The desire to embark the Federal Government in works of internal improvement prevailed in the highest degree during the first session of the first Congress that I had the honor to meet in my present situation. When the bill authorizing a subscription on the part of the United States for stock in the Maysville and Lexington Tumpike Company passed the two Houses, there had been reported by the Committees of Internal Improvements bills containing appropriations for such objects, inclusive of those for the Cumberland road and for harbors and light-houses, to the amount of $106,000,000. In this amount was included authority to the Secretary of the Treasury to subscribe for the stock of different companies to a great extent, and the residue was principally for the direct construction of roads by this Government, in addition to these projects, which had been presented to the two Houses under the sanction and recommendation of their respective Committees on Internal Improvements, there were then still pending before the committees and in memorials to Congress presented but not referred different projects for works of a similar character, the expense of which can not be estimated with certainty, but must have exceeded $100,000,000.

Thus, within the brief period of less than ten years after the commencement of internal improvements by the General Government the sum asked for from the Treasury for various projects amounted to more than $200,000,000. President Jackson's powerful and disinterested appeals to his country appear to have put down forever the assumption of power to make roads and cut canals, and to have checked the prevalent disposition to bring all rivers in any degree navigable within the control of the General Government.
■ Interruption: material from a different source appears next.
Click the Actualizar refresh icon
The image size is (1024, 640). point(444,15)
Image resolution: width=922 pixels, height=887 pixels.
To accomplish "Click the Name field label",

But an immense field for expending the public money and increasing the power and patronage of this Government was left open in the concession of even a limited power of Congress to improve harbors and rivers—a field which millions will not fertilize to the satisfaction of those local and speculating interests by which these projects are in general gotten up. There can not be a just and equal distribution of public burdens and benefits under such a system, nor can the States be relieved from the danger of fatal encroachment, nor the United States from the equal danger of consolidation, otherwise than by an arrest of the system and a return to the doctrines and practices which prevailed during the first thirty years of the Government.
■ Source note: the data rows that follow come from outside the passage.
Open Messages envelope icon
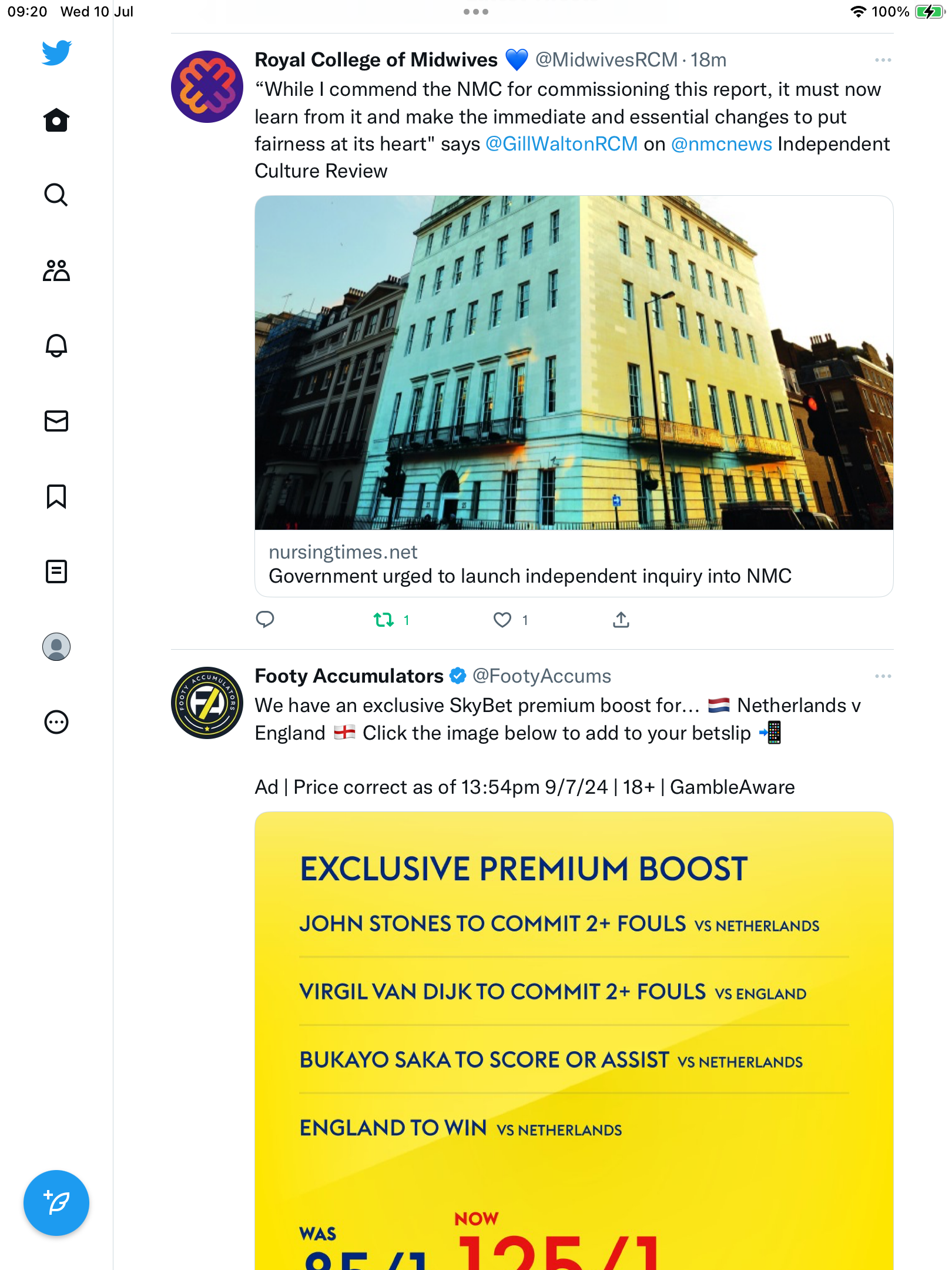This screenshot has height=1270, width=952. tap(56, 421)
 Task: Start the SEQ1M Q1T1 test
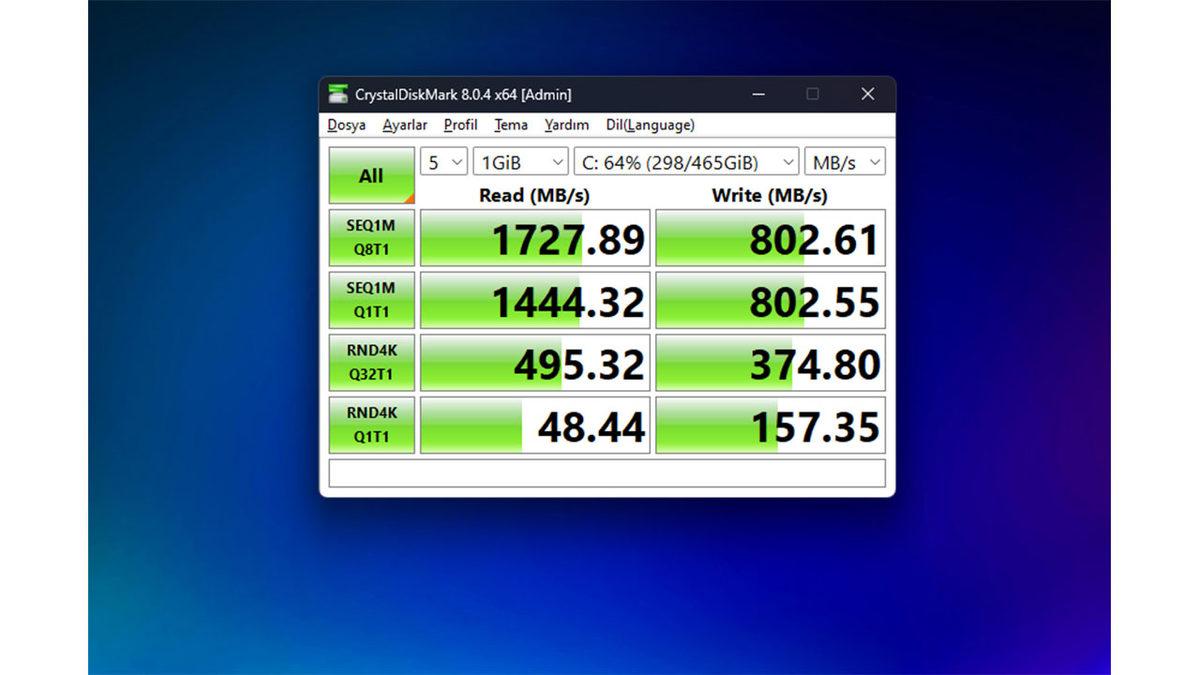371,300
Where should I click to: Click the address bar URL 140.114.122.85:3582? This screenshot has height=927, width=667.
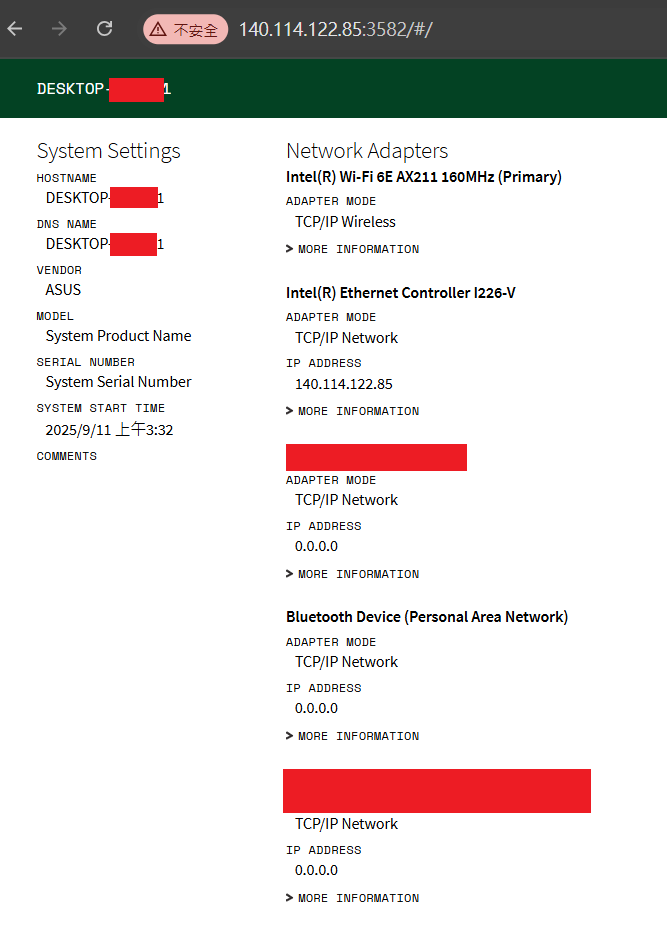336,29
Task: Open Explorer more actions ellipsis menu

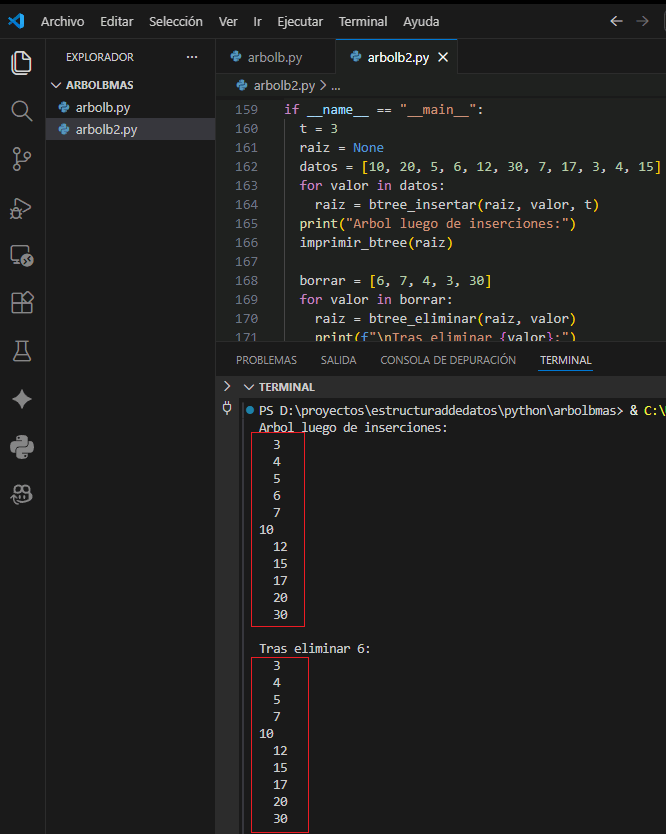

How forcibly does the history of this subject illustrate the tendency of power to concentration in the hands of the General Government. The power to improve their own harbors and rivers was clearly reserved to the States, who were to be aided by tonnage duties levied and collected by themselves, with the consent of Congress. For thirty-four years improvements were carried on under that system, and so careful was Congress not to interfere, under any implied power, with the soil or jurisdiction of the States that they did not even assume the power to erect lighthouses or build piers without first purchasing the ground, with the consent of the States, and obtaining jurisdiction over it. At length, after the lapse of thirty-three years, an act is passed providing for the examination of certain obstructions at the mouth of one or two harbors almost unknown. It is followed by acts making small appropriations for the removal of those obstructions. The obstacles interposed by President Monroe, after conceding the power to appropriate, were soon swept away. Congress virtually assumed jurisdiction of the soil and waters of the States, without their consent, for the purposes of internal improvement, and the eyes of eager millions were turned from the State governments to Congress as the fountain whose golden streams were to deepen their harbors and rivers, level their mountains, and fill their valleys with canals. To what consequences this assumption of power was rapidly leading is shown by the veto messages of President Jackson, and to what end it is again tending is witnessed by the provisions of this bill and bills of similar character.